GIVEN DATA:
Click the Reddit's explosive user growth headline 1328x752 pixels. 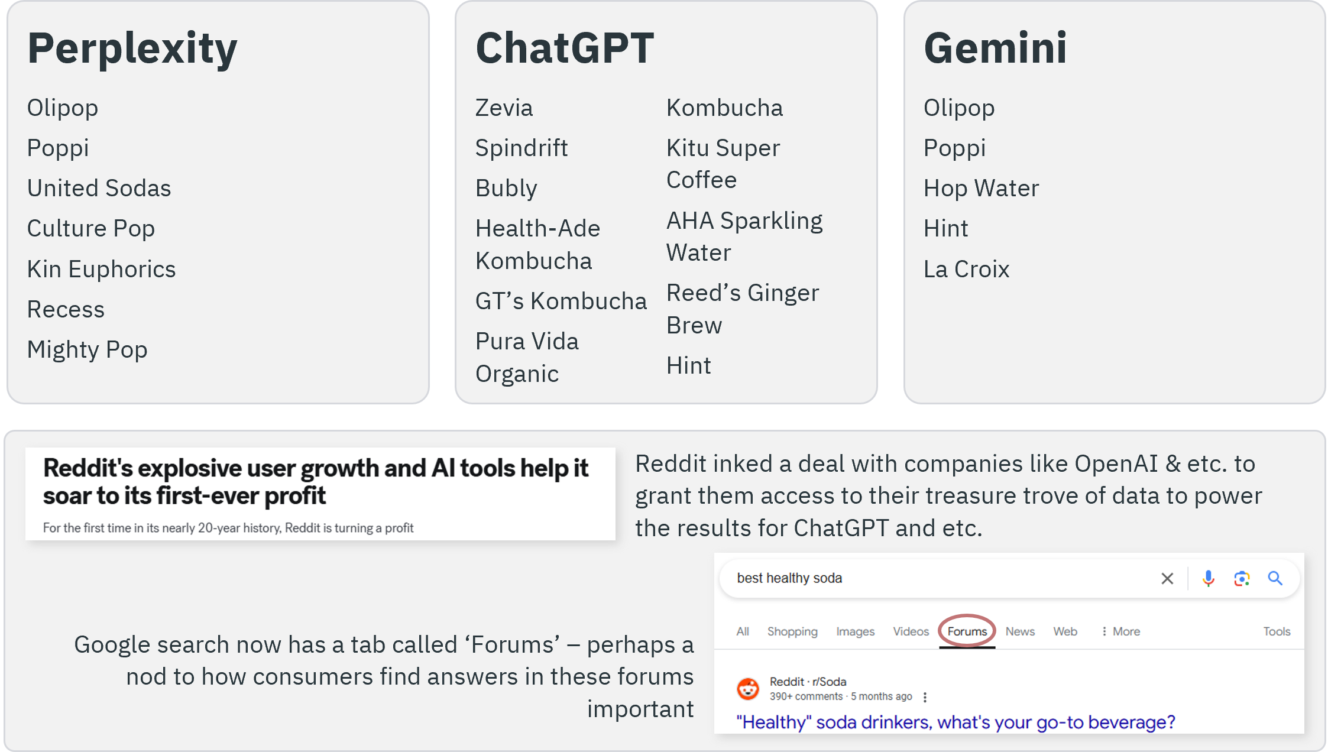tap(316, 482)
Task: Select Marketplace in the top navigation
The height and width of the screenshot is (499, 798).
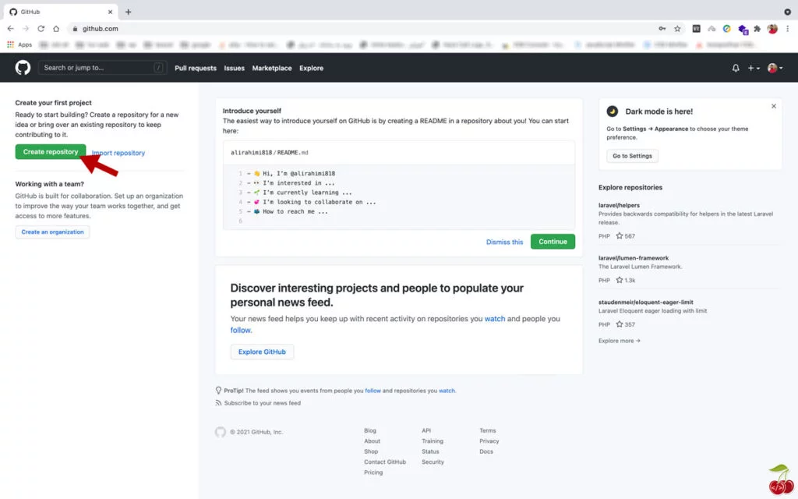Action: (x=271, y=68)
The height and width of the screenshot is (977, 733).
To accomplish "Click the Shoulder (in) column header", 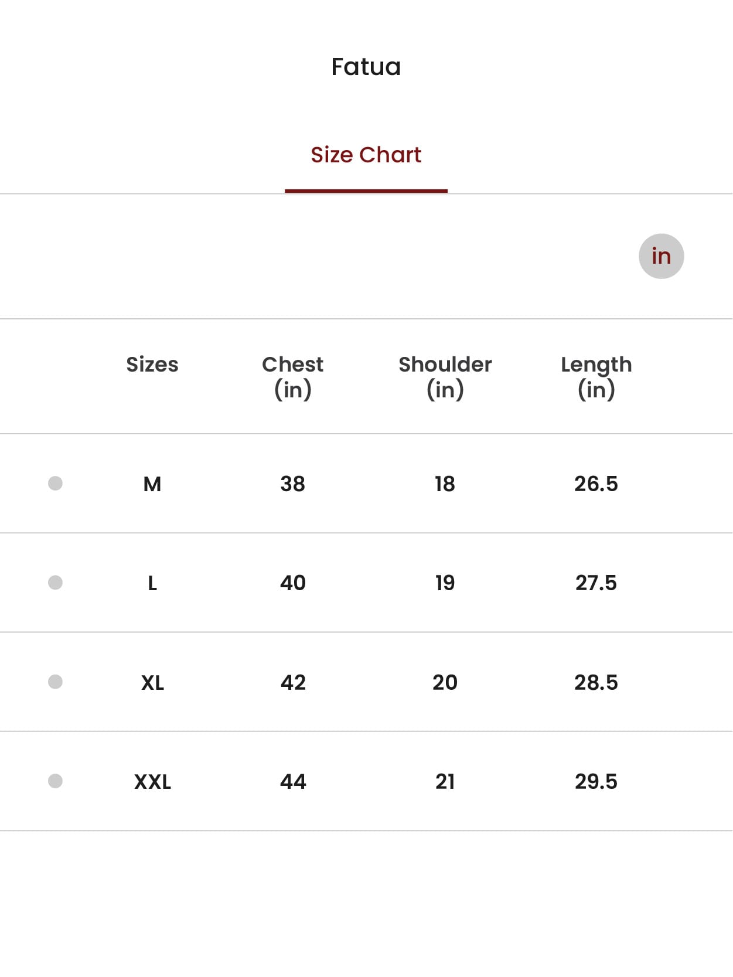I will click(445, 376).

...

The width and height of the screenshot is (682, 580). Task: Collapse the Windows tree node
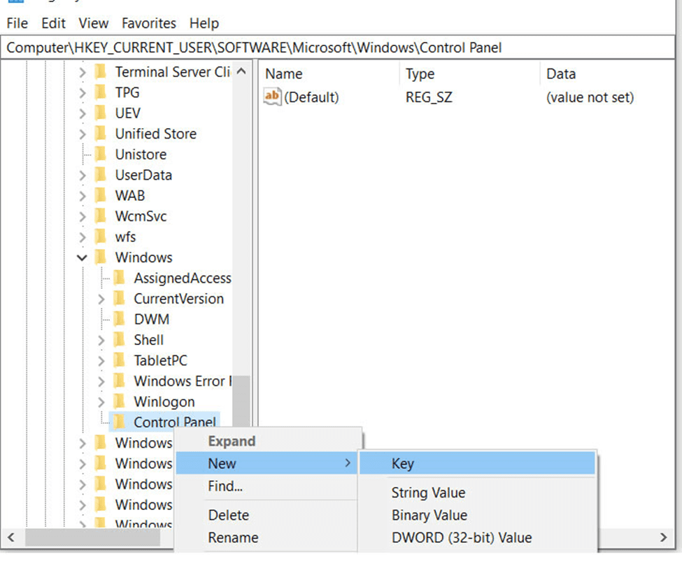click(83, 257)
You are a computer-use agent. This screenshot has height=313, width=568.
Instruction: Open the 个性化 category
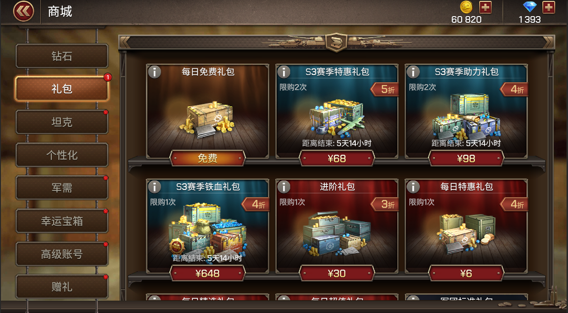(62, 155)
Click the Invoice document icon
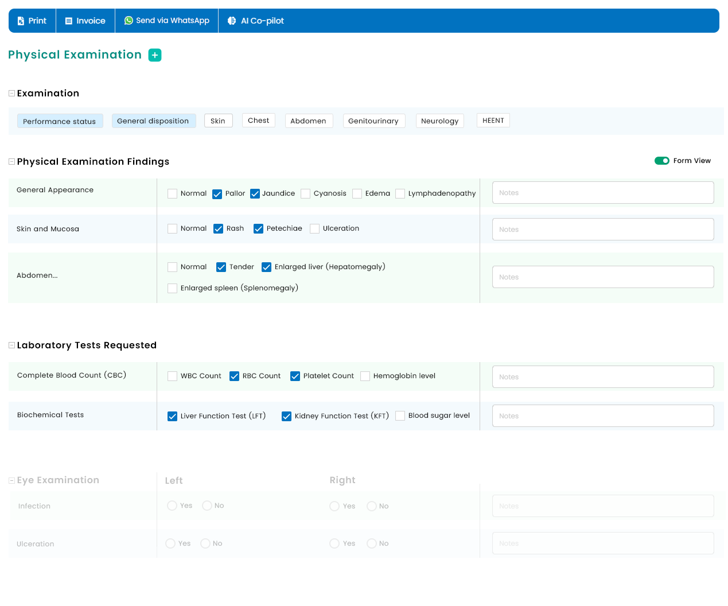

--

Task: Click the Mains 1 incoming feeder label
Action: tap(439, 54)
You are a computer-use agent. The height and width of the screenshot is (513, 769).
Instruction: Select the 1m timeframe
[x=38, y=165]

THE TASK: Which lines above hold the word "agent"? Copy each of them.

WRITTEN RESPONSE:
You are a computer-use agent. This screenshot has height=313, width=568.
You are a computer-use agent. The height and width of the screenshot is (513, 769).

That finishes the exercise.